Copy the review below, starting at "Overall: This work" and ending at "on firm footing.", and switch "manuscript" to "paper".

*** Selected excerpt ***

Overall: This work presents a very useful engineering tool which can be of great use to people in industry, but it is deeply flawed as a scientific investigation which makes this manuscript not fit for publication.

问题

My main concern is of the train/test overlap. Unless that is addressed, this investigation is not on firm footing.

*** End of Selected excerpt ***
*** Dataset content ***

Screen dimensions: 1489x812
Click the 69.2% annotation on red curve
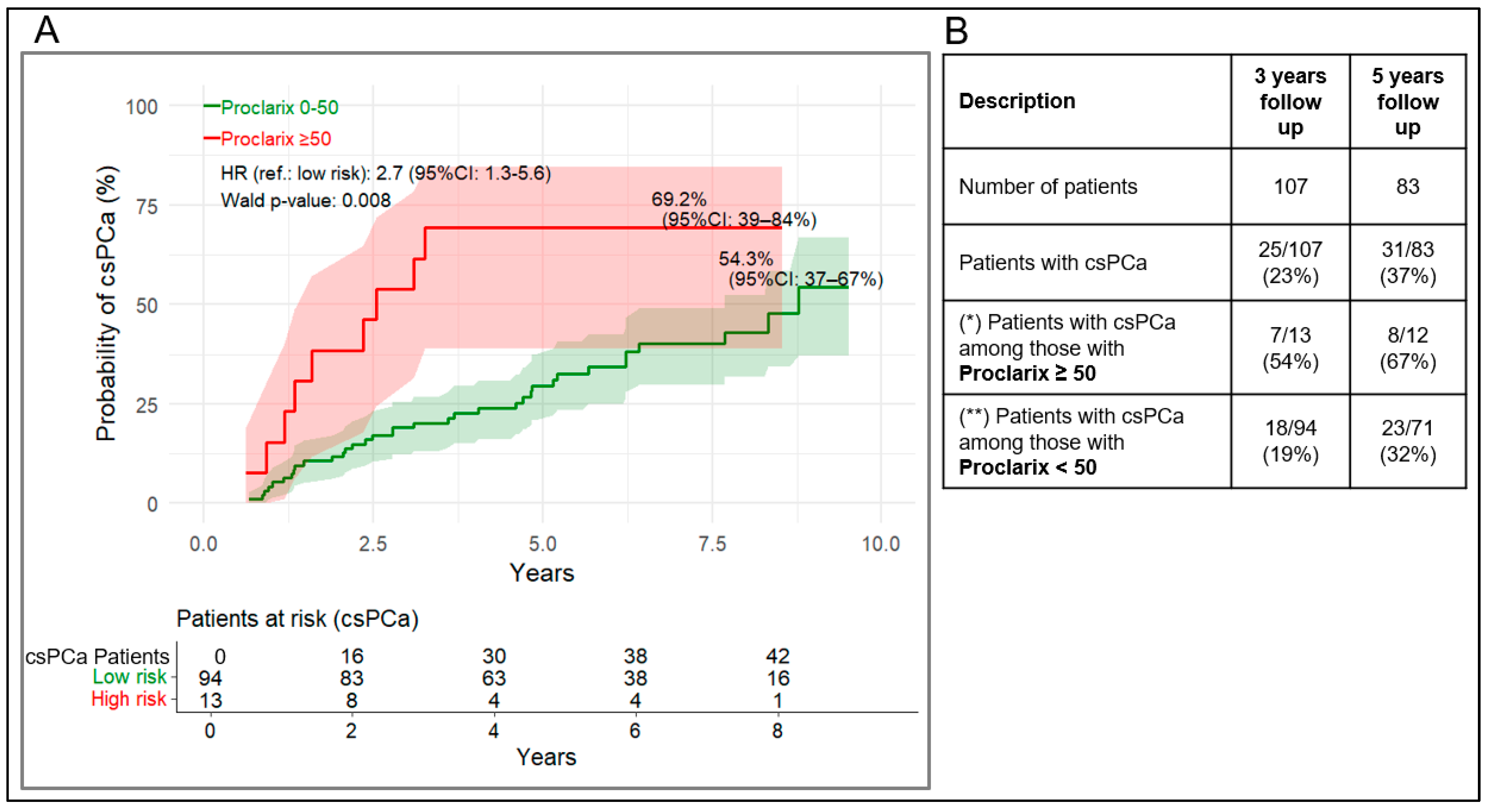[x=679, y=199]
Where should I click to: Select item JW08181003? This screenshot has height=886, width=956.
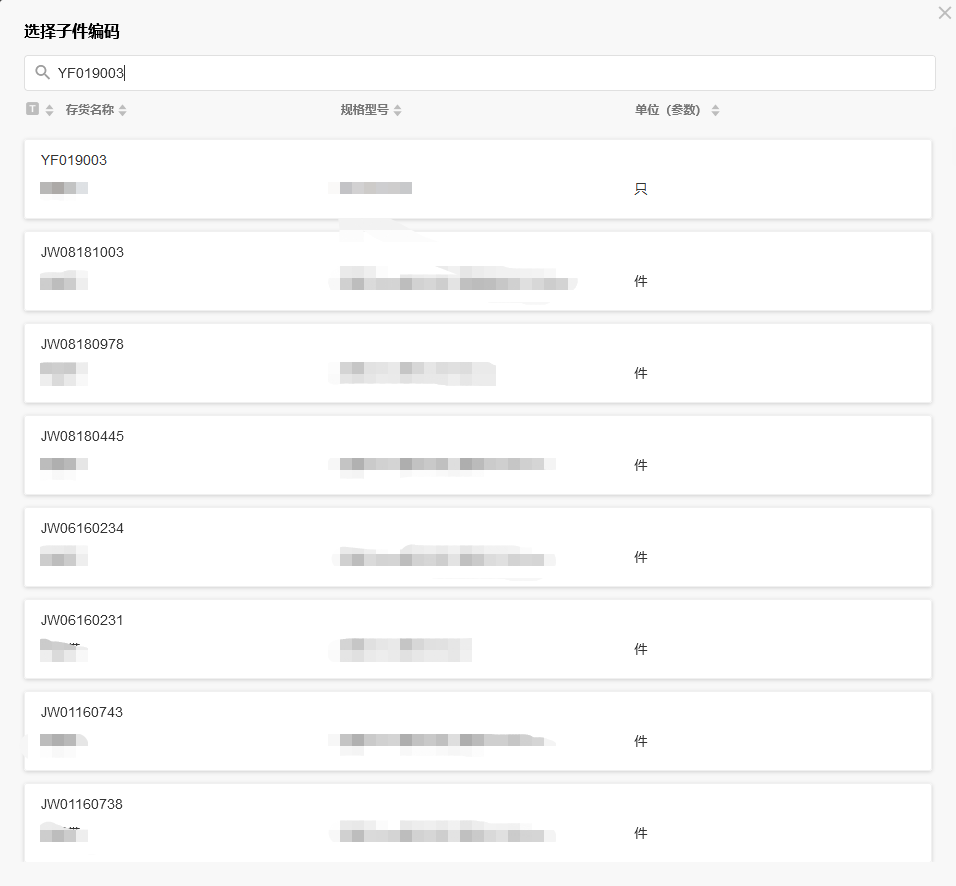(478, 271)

*** End of Dataset content ***
*** Dataset content ***

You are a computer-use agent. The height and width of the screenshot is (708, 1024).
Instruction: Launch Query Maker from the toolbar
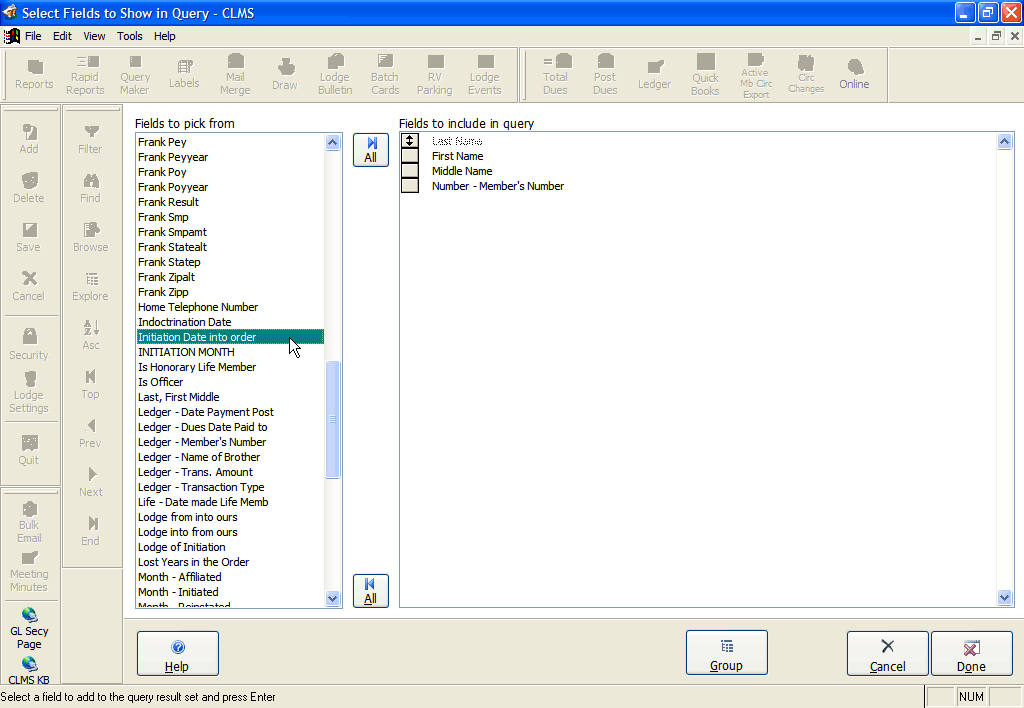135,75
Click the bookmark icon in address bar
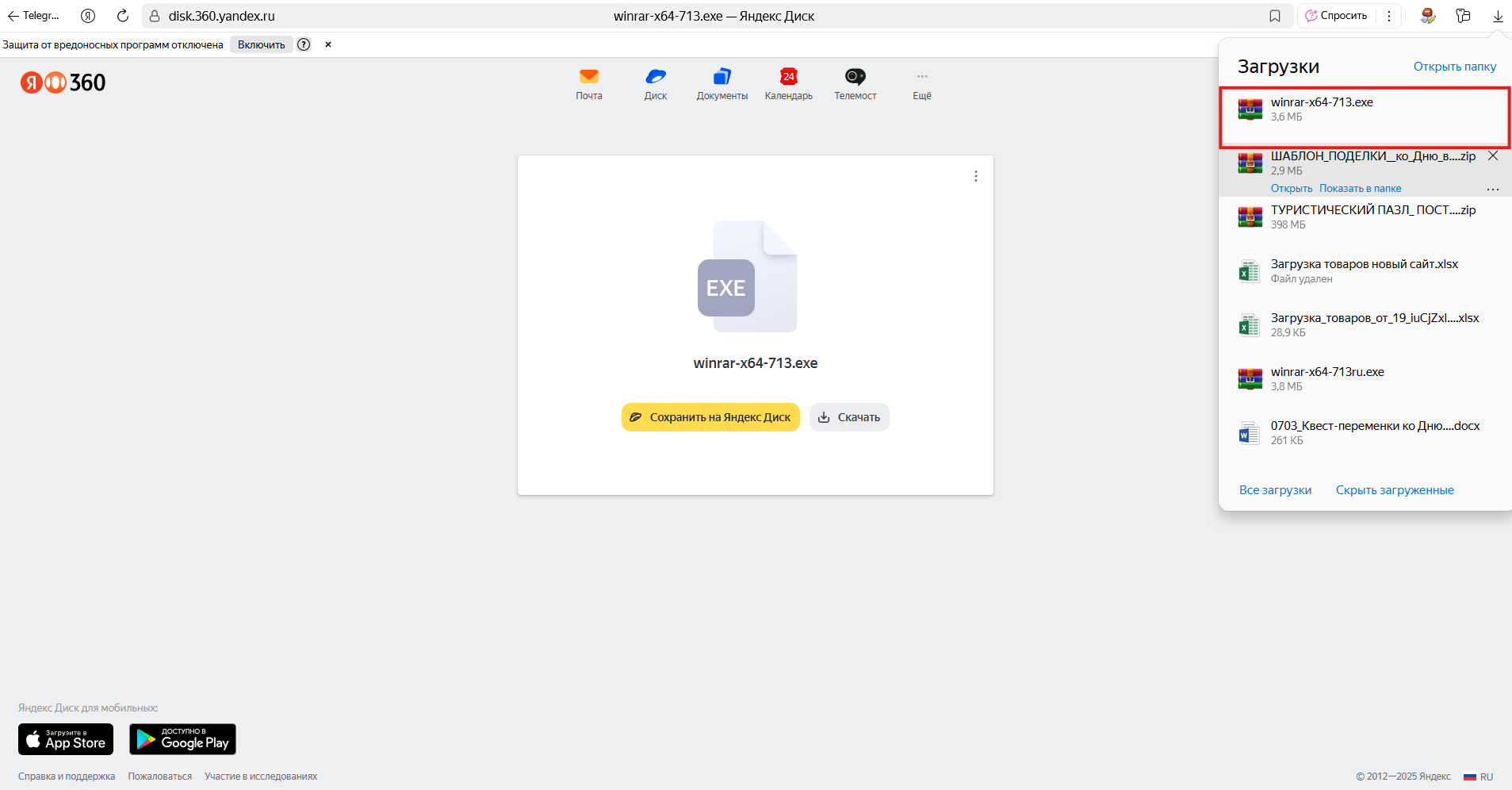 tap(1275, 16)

*** End of Dataset content ***

*Task output*.
Overall: This work presents a very useful engineering tool which can be of great use to people in industry, but it is deeply flawed as a scientific investigation which makes this paper not fit for publication.

问题

My main concern is of the train/test overlap. Unless that is addressed, this investigation is not on firm footing.